You know, it’s been interesting for me. Besides the mother, I’ve developed a real love of birds. I have two feeders outside my window and I live with the community manager. She gives me permission, although bird seed leads to all kinds of other things. I will take them down if she ever tells me I have to. But a decision I made when I started feeding the birds was, I wouldn’t learn their names. I knew some of them, but I wasn’t going to learn their names. I’ve enjoyed doing that kind of thing. I really enjoy going to botanical gardens and all the little signs. But I wanted to experience them. They don’t know they’re named Chickadee. They don’t know they’re named Sparrow. I wanted to just appreciate them for who they are. So, there’s the guy with the orangey beak and the really dark black head. I don’t know what he’s called, but I don’t necessarily want to know what he’s called. I just want to live with bird-ness. They are a riot. I mean, they are really something. And the mother bird takes care of that baby until they’re both the same size. Sometimes the baby’s bigger and it’s still wanting to have the mother feed it. Anyway, it’s a very charming experience and very enjoyable and keeps you in the heart, the heart side of yourself.

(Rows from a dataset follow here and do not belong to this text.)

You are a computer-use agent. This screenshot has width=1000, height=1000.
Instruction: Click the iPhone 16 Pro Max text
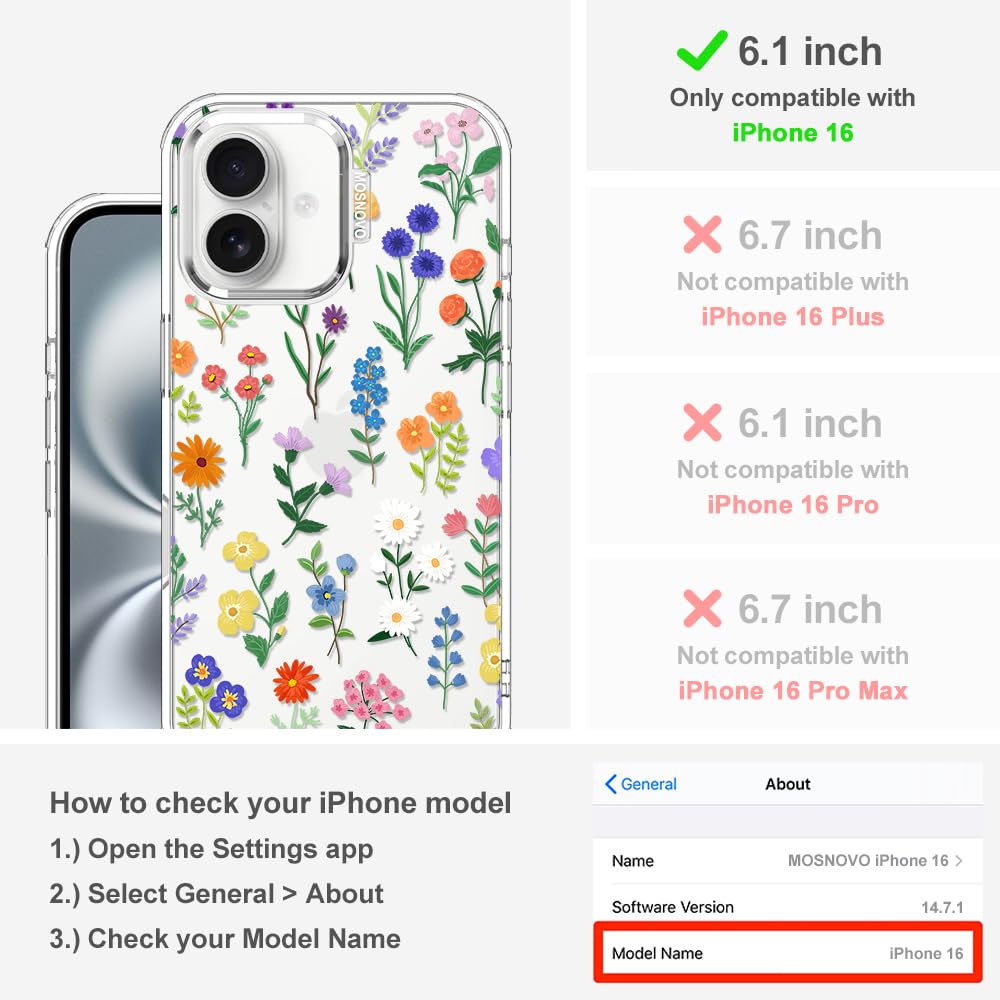click(793, 690)
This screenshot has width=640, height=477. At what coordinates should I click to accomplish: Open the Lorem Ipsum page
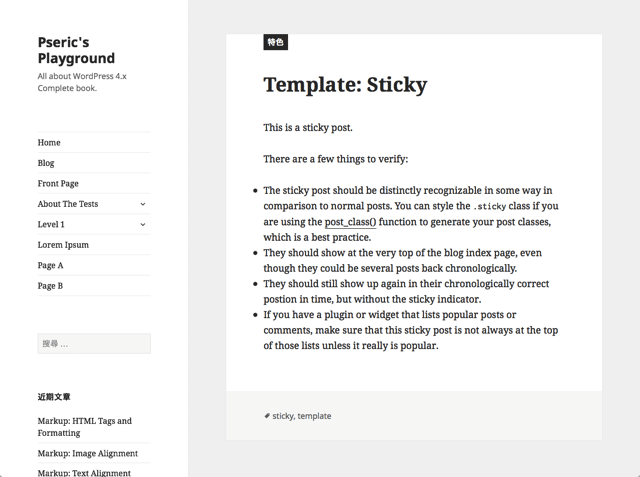coord(63,245)

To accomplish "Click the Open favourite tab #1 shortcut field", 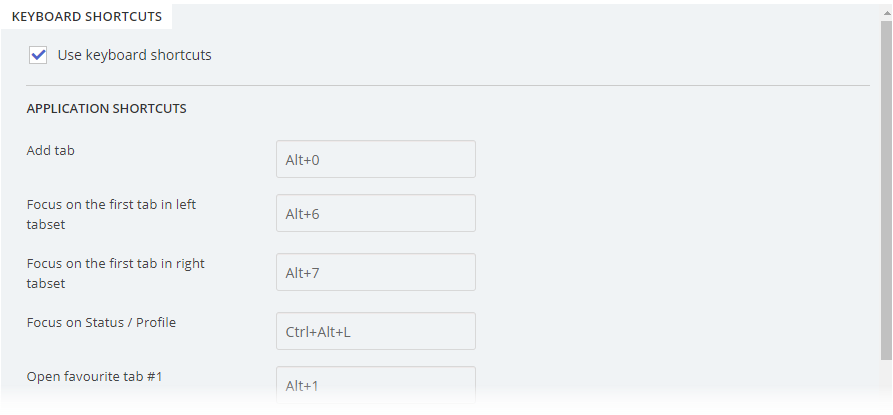I will tap(375, 385).
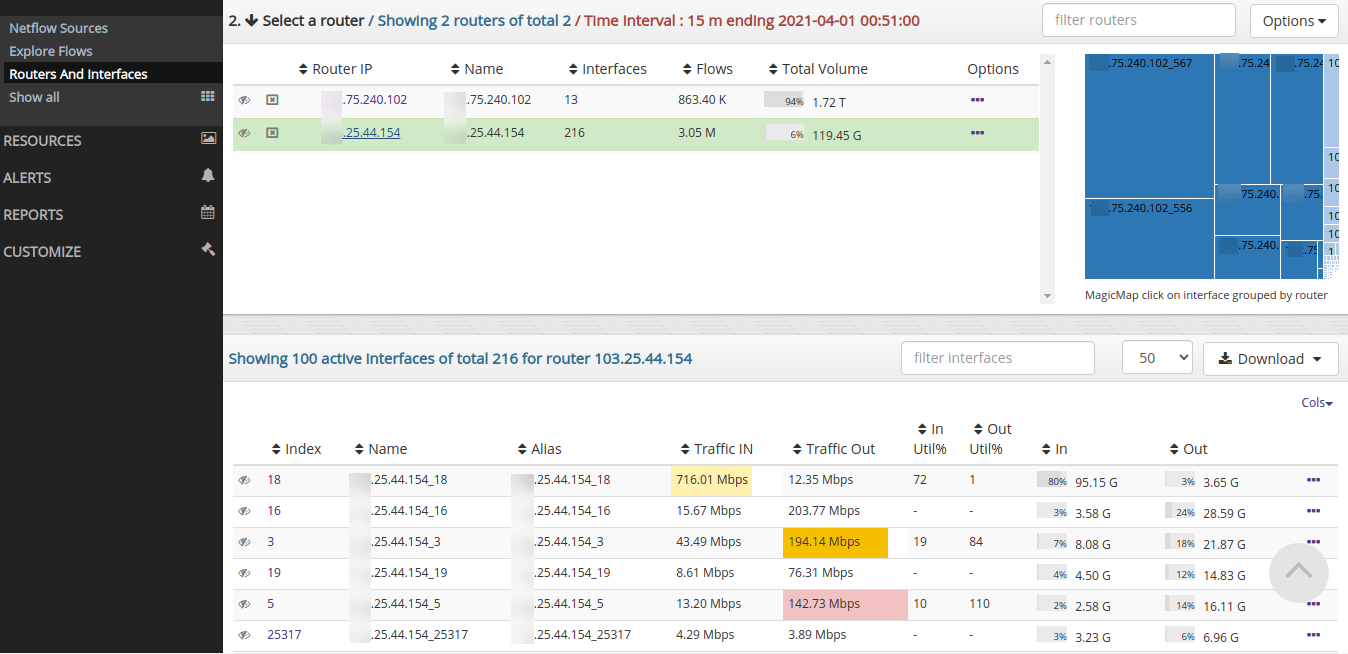Click the remove box icon for router .25.44.154

click(x=272, y=133)

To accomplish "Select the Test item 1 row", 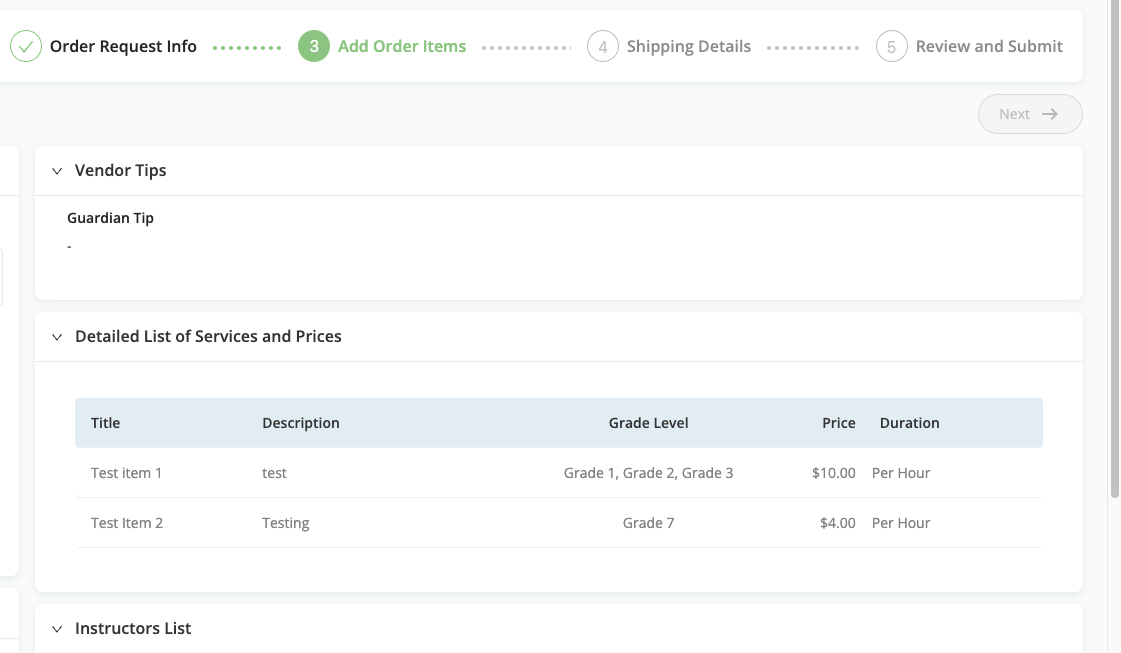I will tap(558, 473).
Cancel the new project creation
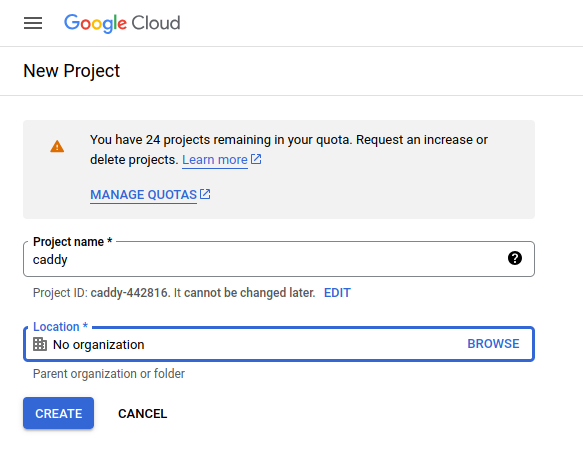The height and width of the screenshot is (466, 583). click(142, 414)
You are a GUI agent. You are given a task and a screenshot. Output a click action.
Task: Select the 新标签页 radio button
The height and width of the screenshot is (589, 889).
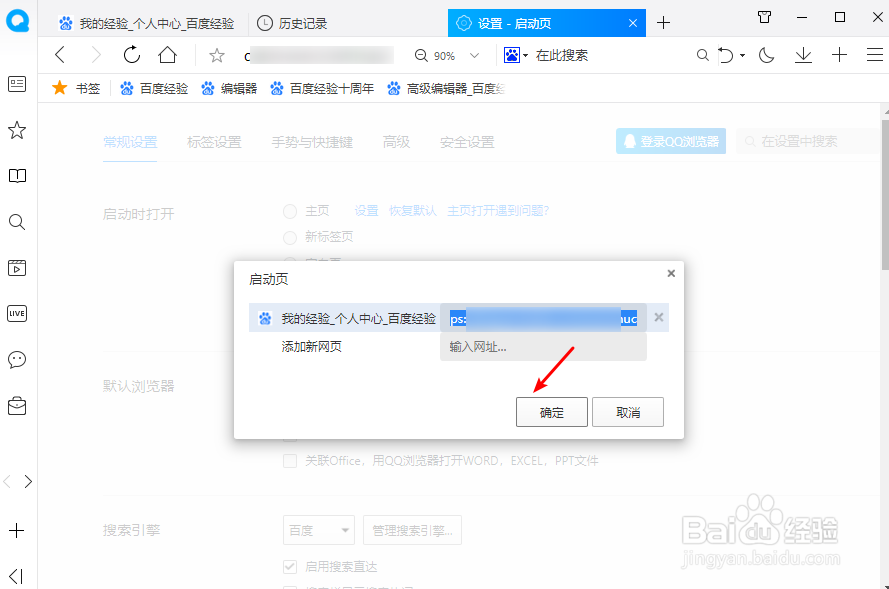pos(289,237)
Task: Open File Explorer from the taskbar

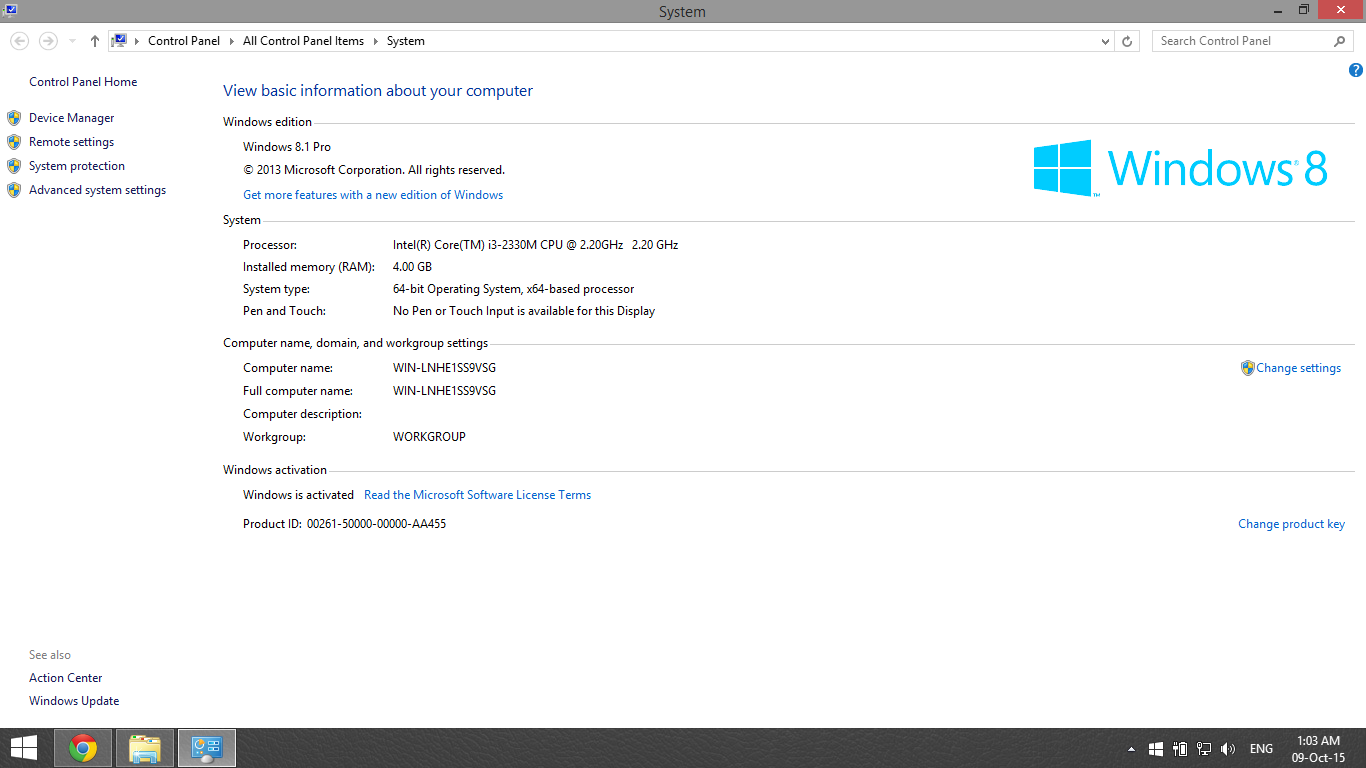Action: click(x=145, y=748)
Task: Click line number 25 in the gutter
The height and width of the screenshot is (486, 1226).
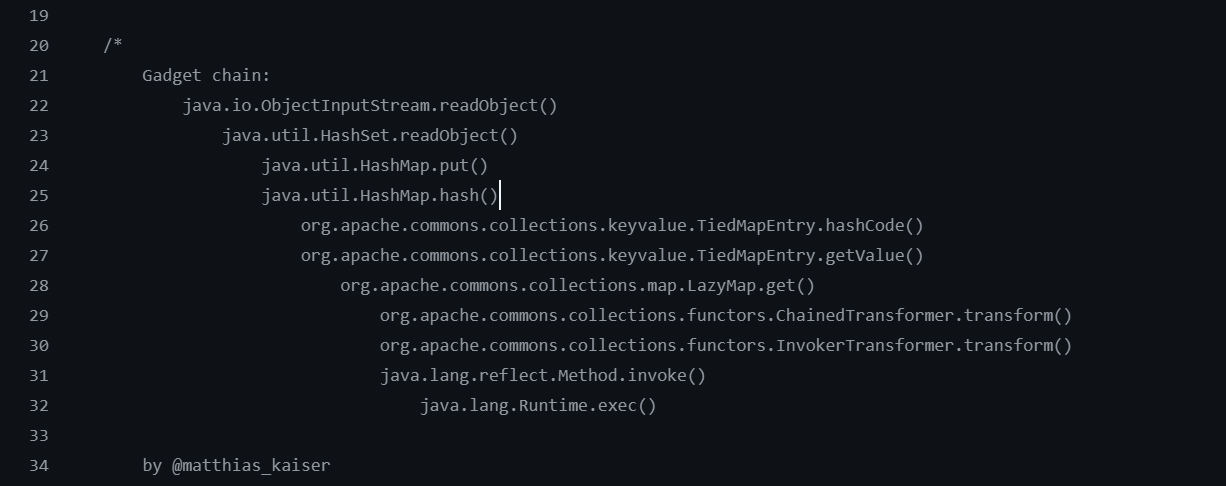Action: [x=38, y=196]
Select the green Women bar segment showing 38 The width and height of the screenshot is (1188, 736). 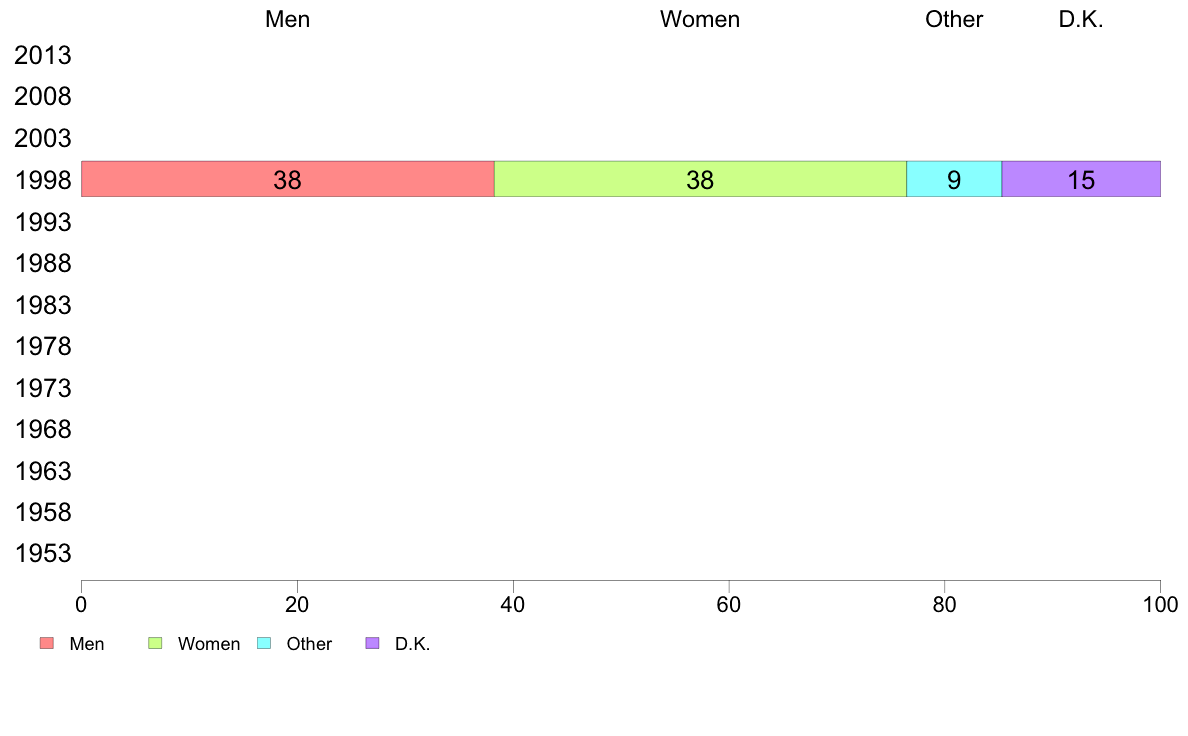pos(700,179)
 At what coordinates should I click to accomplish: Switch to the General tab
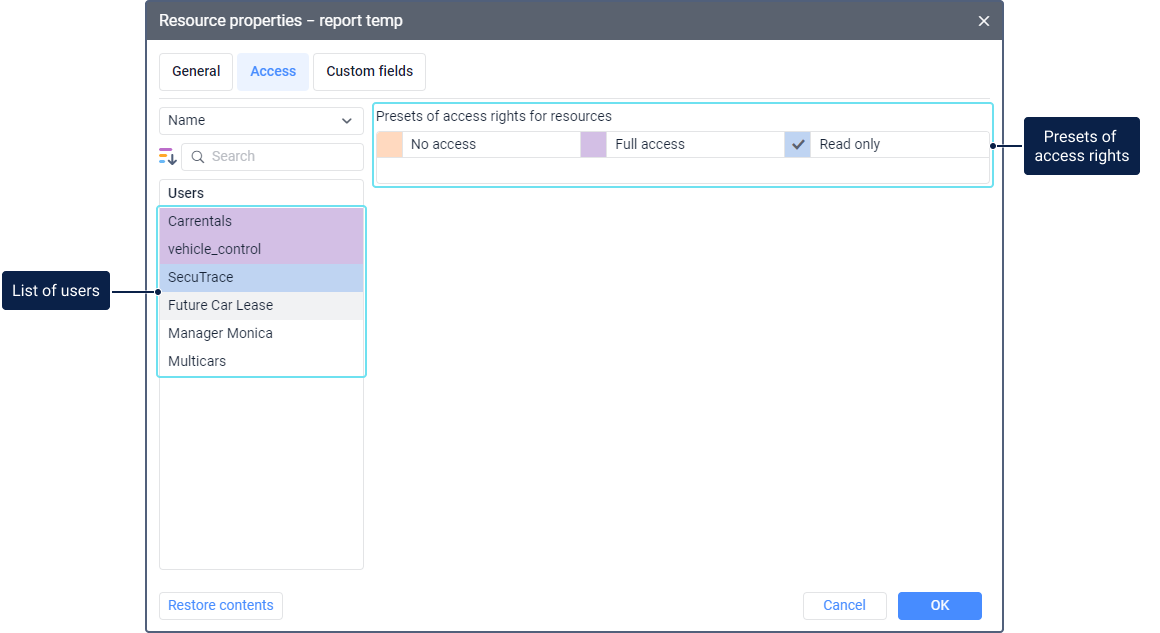pos(196,72)
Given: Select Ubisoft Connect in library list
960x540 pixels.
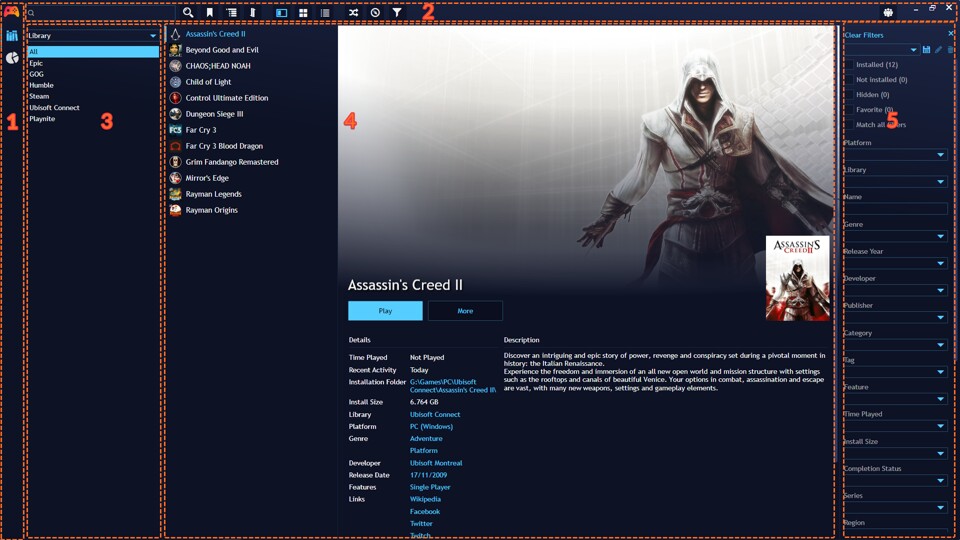Looking at the screenshot, I should click(54, 108).
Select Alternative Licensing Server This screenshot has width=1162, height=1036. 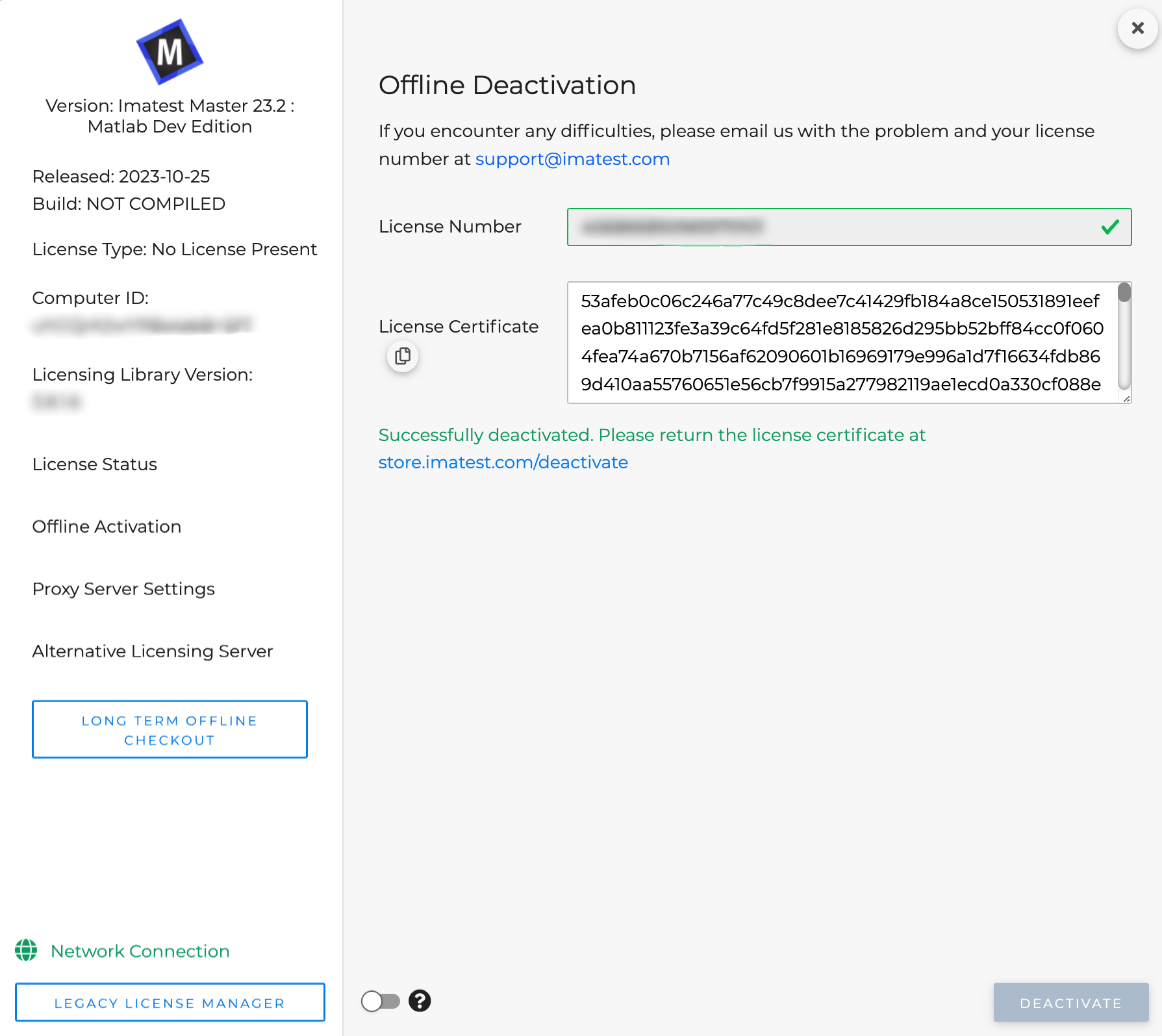click(x=153, y=651)
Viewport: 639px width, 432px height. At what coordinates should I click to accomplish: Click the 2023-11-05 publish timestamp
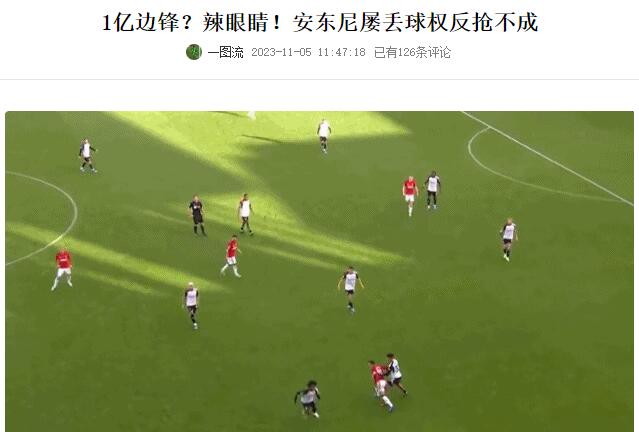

I was speaking with a friend the other day and she’s taking the course called The Art of Spiritual Counseling. I was very struck because she was giving me an interesting description of how practice counseling is done. Since I haven’t taken the course that Padma is currently engaged in and has developed for many years, but I’ve taught in it, I was very fascinated because I hadn’t seen practice counseling going on. I realized how much intuition can be developed in that process and in a very present way. Padma suggests that you sit together and each one of you take on, well, one becomes the counselor and one takes on a part like an actor. She tells you, “You are a person who has done this and now you’re feeling trouble and now you’re coming to ask about it.” On top of which a spiritual counselor does not give advice. Swami said it’s useless to give advice. Most people don’t follow it anyway, that was his experience. But what you do is you hold the space, you get into your stillness and you listen and you help the other person to reveal what their wisdom is, what their next step is through their own intuition. You get into this holding, holding of the flow of intuition between you and amazing things can happen. One of the things that does happen is they will suggest that they’re going to do something. It may be contrary to your sense of saying things, but you have to hold your tongue. You have to have them speak more about that because it’s bringing out the best in them. It’s bringing out their innate wisdom. This is what the intuitive flow is all about. Thank you.
I’m going to read from Whispers from Eternity by Paramhansa Yogananda: Number 156, Demand for the Rising of the Aurora of Intuition.
“Infinite spirit. Thy presence is hidden equally behind the warm rays of the sun and the cool light of the moon. Those lights through welcome and wonder, though welcome and wonderful reveal only mother nature’s splendor in matter. They reveal not thee. To me, they are therefore darkness, thy all revealing, majestic and supreme light shines not on, but from within the center of everything. Therefore, creating no shadows, shadows in this world reduce light itself to non-light. In theory, I have known this now, Lord, take all the darkness away from me. Wherever I sit with closed eyes, enclosed in my own darkness, come to blaze upon me in glory. The aurora of intuition that’s suffused in its light. I may gaze rapidly on thee with worshiping eyes.”